Dec 23, 2011 14:07
Recuerdo una noche de hace algunos veranos: yo salía de mi casa medio adormilada aún para ir a trabajar de madrugada a una gran superficie comercial donde me ocupaba de reponer la mercancía mientras casi todos vosotros dormíais plácidamente; entonces me topé con la luna de frente y me paré en seco en la acera. Estaba tan gigantesca que parecía que se me iba a caer encima, y tuve un espasmo de miedo de esos que te dan al despertar de una pesadilla. Dicen que es un efecto óptico, algo sobre la línea del horizonte o no sé qué: a mi me pareció que la luna estaba a punto de aterrizar en la Tierra justo encima de mi cabeza, y me tuve que aguantar las ganas de entrar en casa corriendo y llamar a la NASA para confirmar si íbamos a morir todos aquella noche.
A mitad de camino, por entre el bosquecillo que tenía que cruzar antes de llegar al trabajo, vislumbré con las luces del coche una mancha oscura que se movía de forma extraña. Pegué un frenazo en mitad de la carretera. De nuevo el escalofrío de terror. Abrí mucho los ojos, parpadeé varias veces: pero aquello seguía ahí. Fui acercándome cautelosamente hasta que las formas empezaron a adquirir sentido en la oscuridad. Eran una yegua y su potrillo (supongo que escapados de alguna de las fincas adyacentes); ambos corrían al trote, lomo contra lomo, por mitad de la calzada.

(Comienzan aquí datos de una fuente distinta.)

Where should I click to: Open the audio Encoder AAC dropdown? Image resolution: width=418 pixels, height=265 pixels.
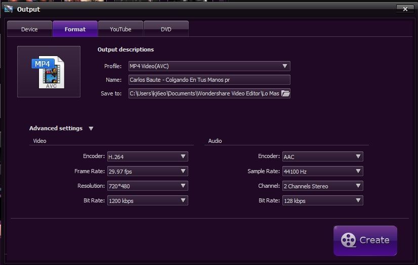tap(322, 156)
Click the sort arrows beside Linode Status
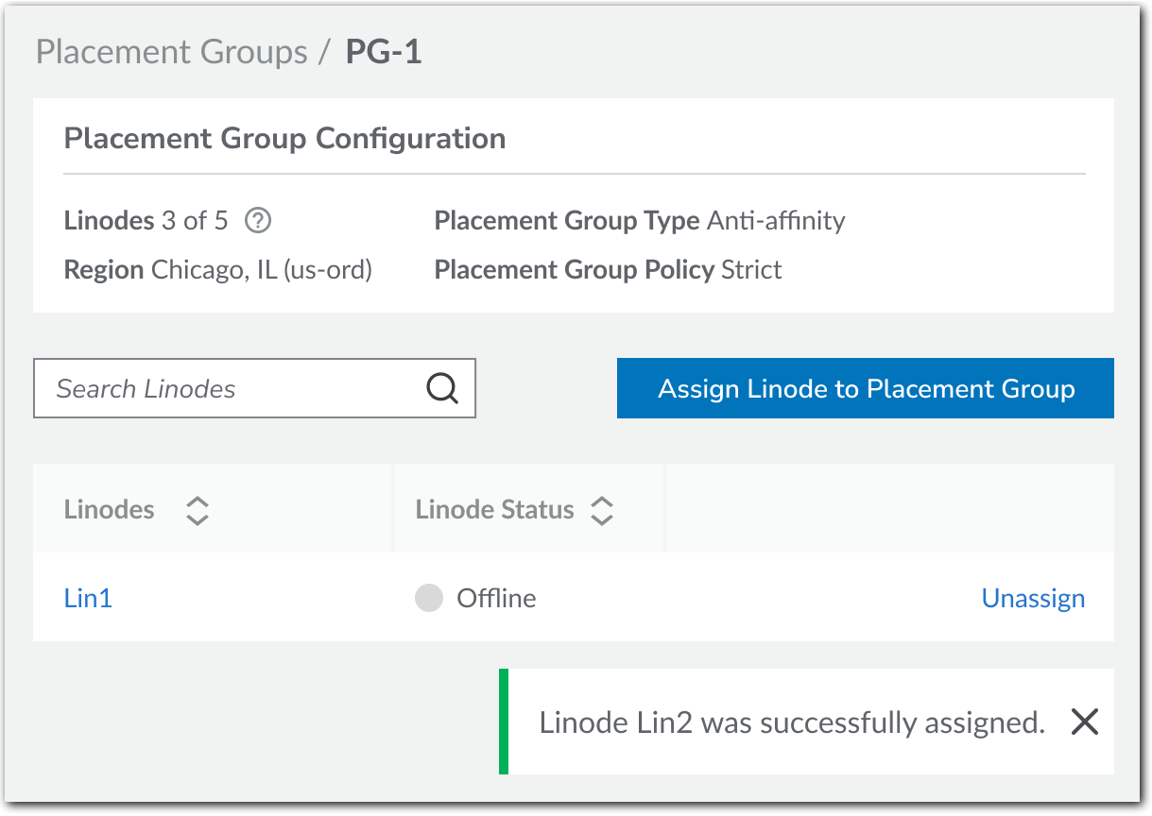The image size is (1152, 816). pyautogui.click(x=602, y=511)
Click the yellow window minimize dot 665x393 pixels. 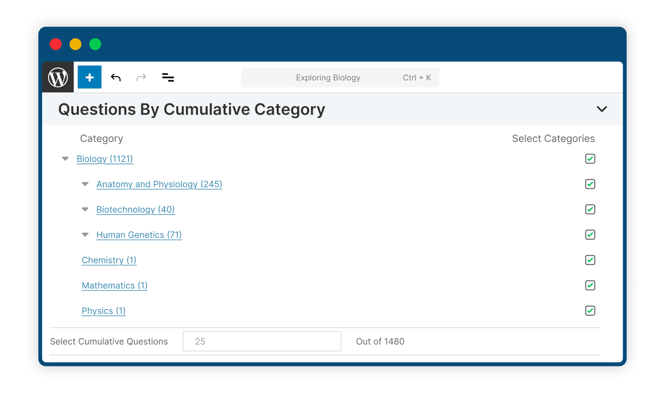[x=75, y=44]
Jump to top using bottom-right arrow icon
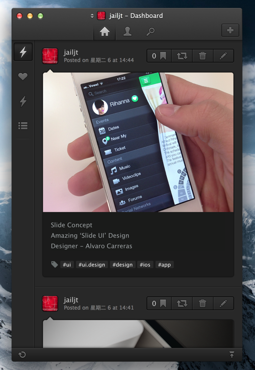Screen dimensions: 255x370 click(232, 355)
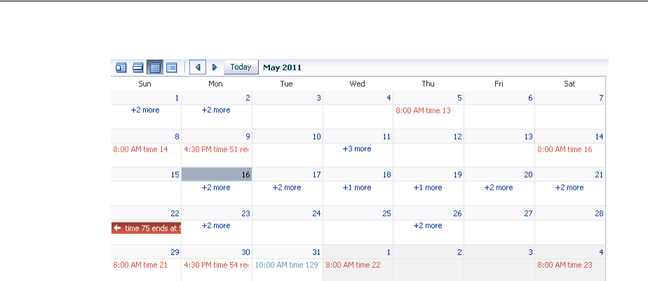
Task: Go to previous month arrow
Action: [x=198, y=67]
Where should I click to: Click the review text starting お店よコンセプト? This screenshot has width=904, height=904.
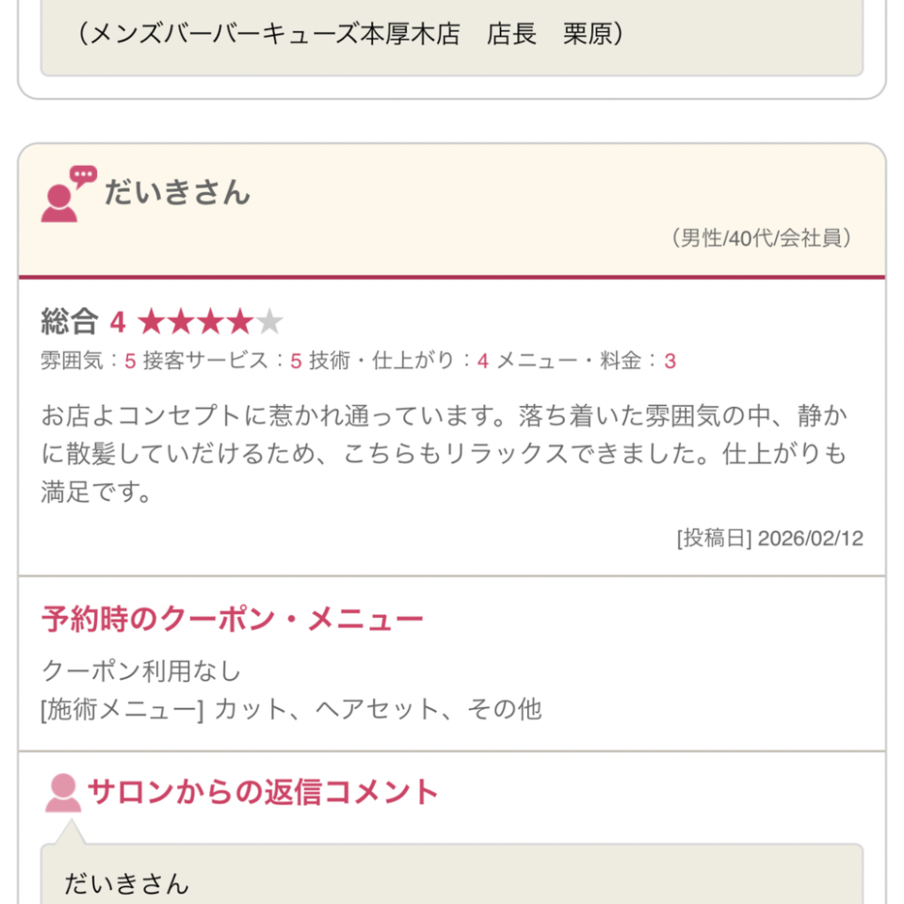coord(443,453)
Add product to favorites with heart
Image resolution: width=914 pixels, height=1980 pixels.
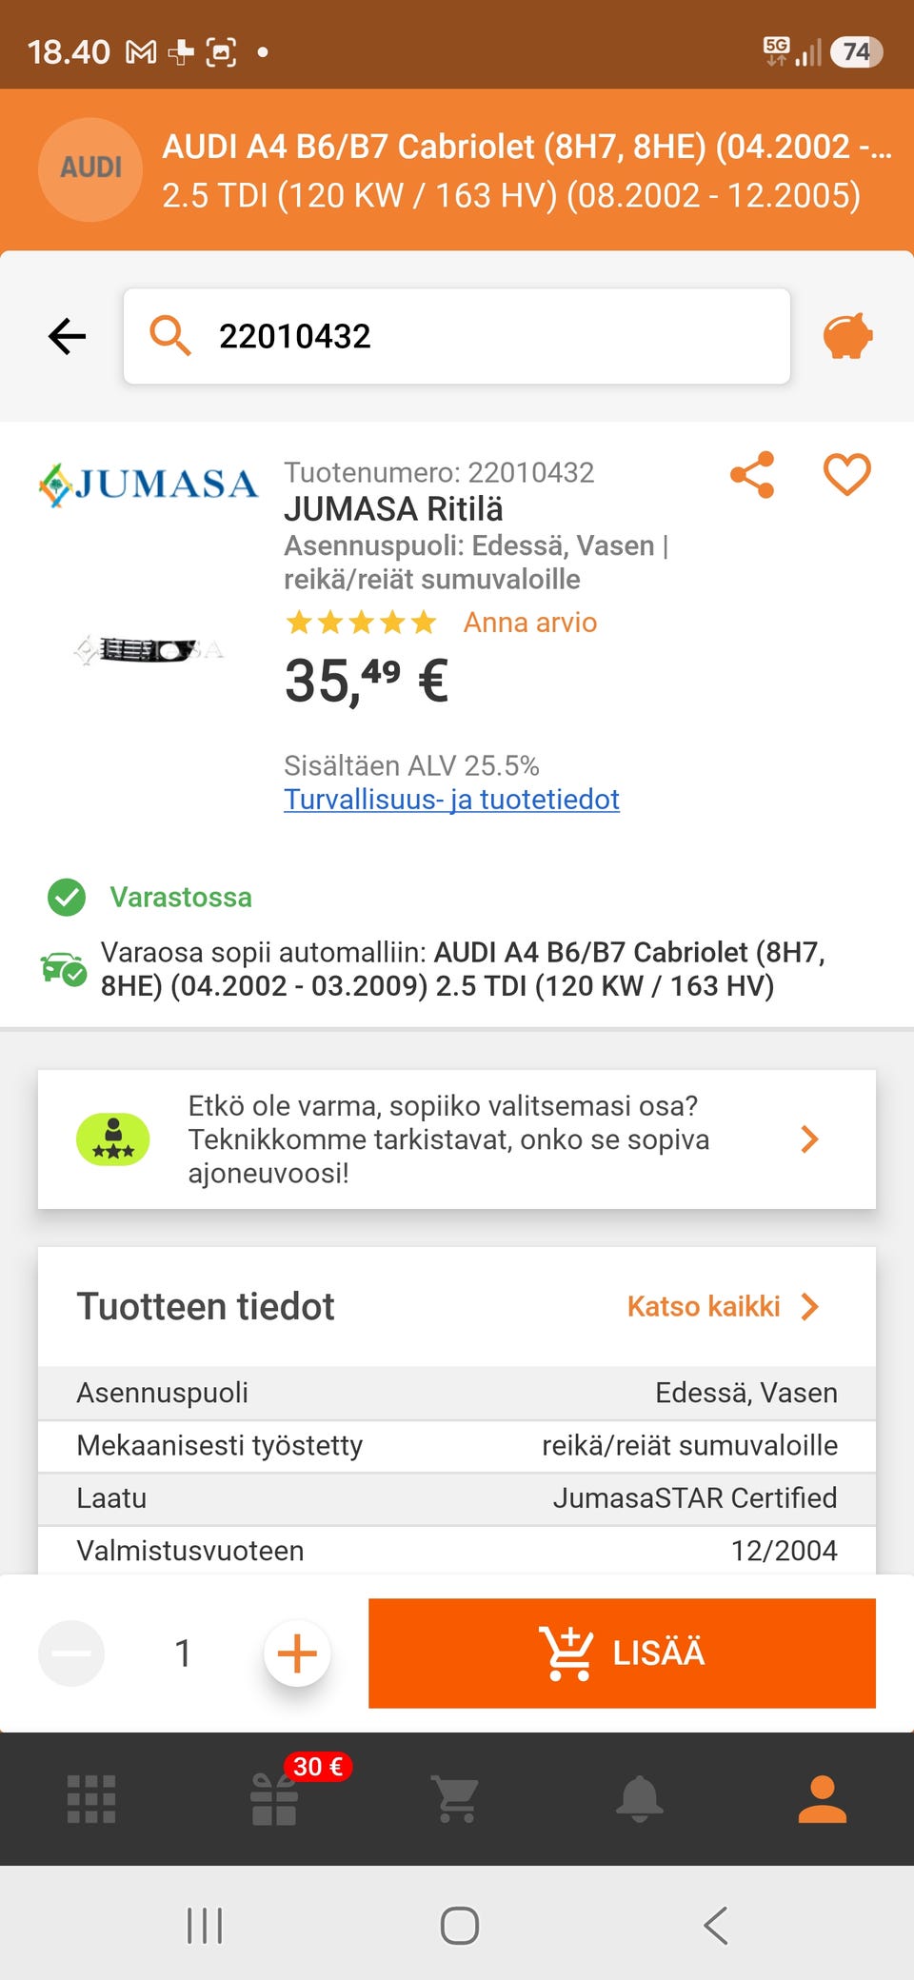coord(846,475)
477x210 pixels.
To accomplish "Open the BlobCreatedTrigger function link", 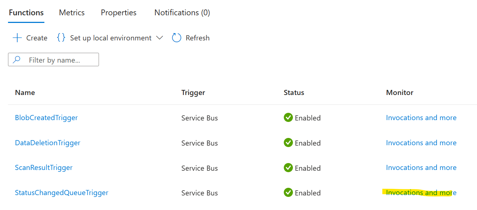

Cuando por fin llegué al aparcamiento del trabajo me froté bien los ojos, preguntándome si no seguiría dormida aún y todo aquello no había sido más que un producto de mi imaginación. Pero la luna seguía enorme y amarilla como un queso suizo en el cielo... trastornándome a mi y a los caballos, haciendo que el corazón nos latiese de forma extraña, impulsándonos a correr al trote en busca de quién sabe qué.